▸ **What is expected**
Among the records below, find the line that has "Your Daily DAYS Jigsaw Challenge (441, 2210)"; from there, give the lines again exactly, and stop after the line that has "Advertise (376, 2433)".

*** Opening of Available records ***

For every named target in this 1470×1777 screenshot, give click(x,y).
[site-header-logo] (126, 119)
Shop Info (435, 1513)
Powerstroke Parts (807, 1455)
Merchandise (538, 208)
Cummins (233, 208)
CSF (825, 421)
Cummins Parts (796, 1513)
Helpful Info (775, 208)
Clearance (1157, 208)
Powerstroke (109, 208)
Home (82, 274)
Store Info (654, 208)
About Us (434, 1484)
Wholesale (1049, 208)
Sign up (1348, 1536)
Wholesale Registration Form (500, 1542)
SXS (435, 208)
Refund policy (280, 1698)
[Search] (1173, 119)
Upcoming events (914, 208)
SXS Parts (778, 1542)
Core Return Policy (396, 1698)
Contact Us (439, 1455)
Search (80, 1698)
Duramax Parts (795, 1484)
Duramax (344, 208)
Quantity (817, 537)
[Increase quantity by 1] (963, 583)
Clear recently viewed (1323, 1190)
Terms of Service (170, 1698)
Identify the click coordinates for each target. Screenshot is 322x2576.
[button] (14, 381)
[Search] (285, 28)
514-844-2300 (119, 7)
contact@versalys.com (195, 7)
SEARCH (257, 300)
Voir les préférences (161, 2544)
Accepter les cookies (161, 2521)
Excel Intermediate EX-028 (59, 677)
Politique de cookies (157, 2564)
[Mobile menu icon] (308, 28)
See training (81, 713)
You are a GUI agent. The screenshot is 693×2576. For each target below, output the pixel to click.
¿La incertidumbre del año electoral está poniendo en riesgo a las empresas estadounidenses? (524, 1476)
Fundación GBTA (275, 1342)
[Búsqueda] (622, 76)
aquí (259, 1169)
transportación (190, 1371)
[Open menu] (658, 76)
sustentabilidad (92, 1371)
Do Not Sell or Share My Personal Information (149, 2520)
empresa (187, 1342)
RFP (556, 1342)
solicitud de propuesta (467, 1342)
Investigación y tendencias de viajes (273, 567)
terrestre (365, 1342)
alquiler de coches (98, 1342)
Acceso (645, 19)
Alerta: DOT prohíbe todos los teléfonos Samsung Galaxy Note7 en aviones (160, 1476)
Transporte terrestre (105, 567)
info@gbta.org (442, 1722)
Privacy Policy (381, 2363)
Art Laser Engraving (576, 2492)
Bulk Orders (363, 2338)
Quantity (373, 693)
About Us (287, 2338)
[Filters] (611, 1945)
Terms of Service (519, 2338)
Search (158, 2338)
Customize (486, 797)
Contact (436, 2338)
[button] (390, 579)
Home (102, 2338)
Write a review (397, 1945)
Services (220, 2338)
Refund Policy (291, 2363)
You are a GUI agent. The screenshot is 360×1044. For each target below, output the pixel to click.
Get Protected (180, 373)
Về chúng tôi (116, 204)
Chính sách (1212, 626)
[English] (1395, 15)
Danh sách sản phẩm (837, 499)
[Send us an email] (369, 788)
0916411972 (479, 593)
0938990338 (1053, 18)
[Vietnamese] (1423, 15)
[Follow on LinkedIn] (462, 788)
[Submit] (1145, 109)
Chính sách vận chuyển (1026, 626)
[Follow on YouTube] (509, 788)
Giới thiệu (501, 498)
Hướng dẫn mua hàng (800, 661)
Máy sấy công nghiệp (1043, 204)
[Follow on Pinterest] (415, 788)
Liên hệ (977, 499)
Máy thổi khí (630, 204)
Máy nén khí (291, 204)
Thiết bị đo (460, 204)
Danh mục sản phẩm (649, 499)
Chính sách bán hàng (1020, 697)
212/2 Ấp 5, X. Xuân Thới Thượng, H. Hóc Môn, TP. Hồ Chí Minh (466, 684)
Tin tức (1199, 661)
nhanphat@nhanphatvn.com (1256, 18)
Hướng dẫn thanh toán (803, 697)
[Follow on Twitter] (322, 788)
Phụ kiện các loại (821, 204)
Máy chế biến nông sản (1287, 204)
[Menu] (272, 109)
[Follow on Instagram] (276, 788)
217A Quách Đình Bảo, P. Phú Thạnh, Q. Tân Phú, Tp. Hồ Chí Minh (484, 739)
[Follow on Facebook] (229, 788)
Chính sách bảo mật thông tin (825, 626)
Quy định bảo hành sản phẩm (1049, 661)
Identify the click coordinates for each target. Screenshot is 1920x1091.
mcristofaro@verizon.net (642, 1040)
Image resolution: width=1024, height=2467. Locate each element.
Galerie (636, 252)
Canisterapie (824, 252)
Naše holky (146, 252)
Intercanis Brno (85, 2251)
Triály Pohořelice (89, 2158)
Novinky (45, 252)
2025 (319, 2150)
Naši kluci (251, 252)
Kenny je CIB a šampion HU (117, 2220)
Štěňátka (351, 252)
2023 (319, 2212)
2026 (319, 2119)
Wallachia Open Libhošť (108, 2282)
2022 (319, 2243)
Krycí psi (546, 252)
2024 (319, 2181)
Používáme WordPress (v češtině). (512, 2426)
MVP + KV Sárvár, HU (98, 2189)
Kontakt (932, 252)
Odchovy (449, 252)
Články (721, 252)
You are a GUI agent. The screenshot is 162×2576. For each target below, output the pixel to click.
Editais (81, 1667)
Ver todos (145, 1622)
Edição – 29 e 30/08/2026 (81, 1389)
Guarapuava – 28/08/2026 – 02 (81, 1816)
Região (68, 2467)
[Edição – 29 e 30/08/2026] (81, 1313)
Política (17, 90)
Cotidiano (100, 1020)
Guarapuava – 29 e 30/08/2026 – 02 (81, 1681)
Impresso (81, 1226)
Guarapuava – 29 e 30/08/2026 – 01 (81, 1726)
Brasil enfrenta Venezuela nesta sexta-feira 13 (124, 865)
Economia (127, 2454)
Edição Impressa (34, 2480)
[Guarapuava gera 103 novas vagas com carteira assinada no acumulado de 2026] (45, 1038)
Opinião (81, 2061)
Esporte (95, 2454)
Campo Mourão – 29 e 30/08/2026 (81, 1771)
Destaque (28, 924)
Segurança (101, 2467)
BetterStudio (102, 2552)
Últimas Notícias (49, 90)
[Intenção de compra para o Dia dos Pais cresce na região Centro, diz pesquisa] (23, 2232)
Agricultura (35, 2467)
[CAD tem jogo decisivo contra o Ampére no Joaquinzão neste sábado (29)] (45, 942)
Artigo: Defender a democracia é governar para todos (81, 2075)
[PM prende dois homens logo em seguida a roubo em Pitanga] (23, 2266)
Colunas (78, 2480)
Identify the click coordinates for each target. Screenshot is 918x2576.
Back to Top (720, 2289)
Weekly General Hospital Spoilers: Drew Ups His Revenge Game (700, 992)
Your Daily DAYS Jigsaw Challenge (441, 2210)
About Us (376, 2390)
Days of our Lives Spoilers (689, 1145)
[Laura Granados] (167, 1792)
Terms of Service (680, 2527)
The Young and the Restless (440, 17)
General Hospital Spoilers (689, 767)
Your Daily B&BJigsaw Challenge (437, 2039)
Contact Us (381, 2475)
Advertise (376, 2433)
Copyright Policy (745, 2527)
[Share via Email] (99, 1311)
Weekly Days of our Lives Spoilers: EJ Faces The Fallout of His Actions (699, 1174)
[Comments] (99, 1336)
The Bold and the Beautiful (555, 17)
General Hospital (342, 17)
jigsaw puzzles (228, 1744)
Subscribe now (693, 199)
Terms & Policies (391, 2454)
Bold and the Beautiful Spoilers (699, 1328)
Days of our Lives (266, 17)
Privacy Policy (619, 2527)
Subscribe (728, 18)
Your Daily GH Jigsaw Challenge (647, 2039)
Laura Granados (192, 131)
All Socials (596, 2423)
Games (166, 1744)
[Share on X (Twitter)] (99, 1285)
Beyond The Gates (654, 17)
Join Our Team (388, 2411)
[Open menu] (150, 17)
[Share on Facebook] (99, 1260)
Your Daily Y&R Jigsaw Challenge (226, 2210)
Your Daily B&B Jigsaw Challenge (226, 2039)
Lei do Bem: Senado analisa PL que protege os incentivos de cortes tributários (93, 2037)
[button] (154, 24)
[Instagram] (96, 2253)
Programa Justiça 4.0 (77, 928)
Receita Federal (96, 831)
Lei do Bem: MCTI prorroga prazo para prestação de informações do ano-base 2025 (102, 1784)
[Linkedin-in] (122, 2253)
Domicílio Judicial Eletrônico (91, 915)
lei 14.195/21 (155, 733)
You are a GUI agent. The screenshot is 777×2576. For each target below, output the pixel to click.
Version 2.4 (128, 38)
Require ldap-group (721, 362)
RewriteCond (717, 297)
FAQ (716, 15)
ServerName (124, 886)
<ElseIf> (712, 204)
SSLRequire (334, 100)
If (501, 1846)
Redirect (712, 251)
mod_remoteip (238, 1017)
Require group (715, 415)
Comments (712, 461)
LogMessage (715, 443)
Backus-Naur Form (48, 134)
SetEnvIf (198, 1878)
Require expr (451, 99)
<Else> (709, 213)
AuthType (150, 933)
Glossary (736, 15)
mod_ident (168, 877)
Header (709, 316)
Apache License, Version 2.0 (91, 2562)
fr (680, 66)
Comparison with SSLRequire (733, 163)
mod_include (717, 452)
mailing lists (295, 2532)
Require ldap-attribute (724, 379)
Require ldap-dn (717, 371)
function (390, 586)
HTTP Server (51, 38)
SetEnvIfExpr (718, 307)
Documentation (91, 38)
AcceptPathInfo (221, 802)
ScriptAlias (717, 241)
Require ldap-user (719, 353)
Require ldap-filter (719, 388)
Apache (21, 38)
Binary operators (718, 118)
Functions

*** Close of Available records ***

▸ **Solution to this exercise**
Your Daily DAYS Jigsaw Challenge (441, 2210)
About Us (376, 2390)
Days of our Lives Spoilers (689, 1145)
[Laura Granados] (167, 1792)
Terms of Service (680, 2527)
The Young and the Restless (440, 17)
General Hospital Spoilers (689, 767)
Your Daily B&BJigsaw Challenge (437, 2039)
Contact Us (381, 2475)
Advertise (376, 2433)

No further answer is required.